Per raccontare come superare la paura dell’anestesia. È un progetto di MSD Italia, con il patrocinio di SIAARTI, per evidenziare il ruolo dell’anestesista-rianimatore nell’informare e accompagnare il paziente a superare la paura dell’anestesia.

Il cinema diventa il veicolo sociale per raccontare la paura dell’anestesia. Il cortometraggio Paura del Buio, diretto da Mattia Lunardi, protagonista, Eleonora Giovanardi (“Quo vado?”, “La vita promessa”, “L’Alligatore”), verrà trasmesso sabato 30 ottobre 2021, su Paramount Network – canale 27 del digitale terrestre, 27 di Tivùsat anche in HD e 158 di Sky in HD – e dal 31 ottobre, sarà visibile sul sito www.adocchiaperti.msdsalute.it.

Il cortometraggio, prodotto da Brandon Box e voluto da MSD Italia, nell’ambito del progetto educazionale “Oltre il Buio” (#oltreilbuio), con il patrocinio di SIAARTI (Società Italiana di Anestesia Analgesia Rianimazione e Terapia Intensiva), nasce dall’esigenza di informare e rassicurare le persone sulla sicurezza delle procedure anestesiologiche, attraverso la consapevolezza.

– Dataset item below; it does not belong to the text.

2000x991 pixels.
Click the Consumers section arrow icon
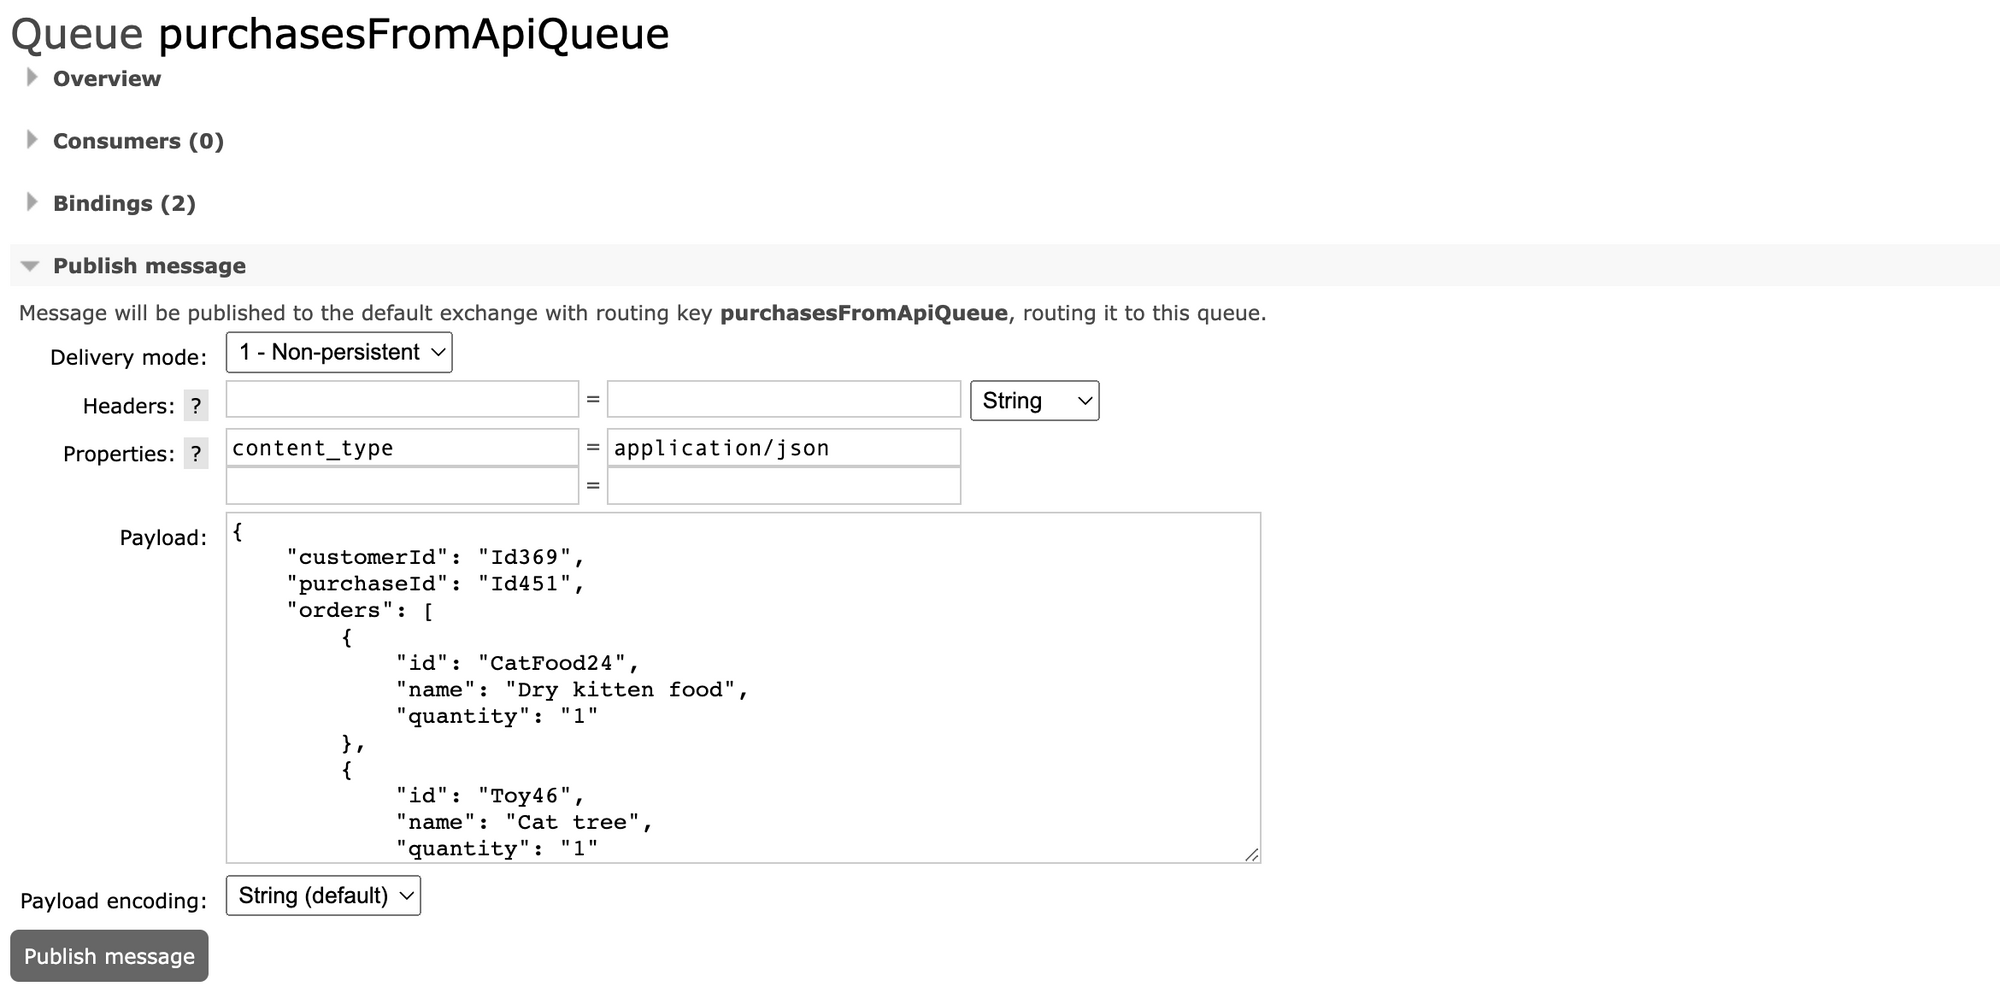(x=30, y=138)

Si tratta di una modalità coinvolgente, per conoscere e superare le paure. Conviene ricordare che quando parliamo di un problema.

La trama

Paura del buio si basa sulla relazione tra i due personaggi principali: la mamma (Eleonora Giovanardi), un medico anestesista-rianimatore, rientrata dopo una durissima giornata di lavoro, e la figlia (Marika Ivanytska) terrorizzata dalle misteriose creature che abitano i suoi incubi e che prendono corpo nelle ombre proiettate sulle pareti della sua stanza e nel capanno degli attrezzi in giardino, paure contro le quali neanche il papà (Giacomo Valdameri) riesce a fare molto.

Campagna di informazione

Il cortometraggio “Paura del Buio” è il primo tassello della campagna di informazione #oltreilbuio, promossa da MSD Italia e SIAARTI sui rispettivi canali social, a partire dal 31 ottobre, per informare il pubblico sulla sicurezza delle procedure anestesiologiche e sul ruolo del medico anestesista-rianimatore.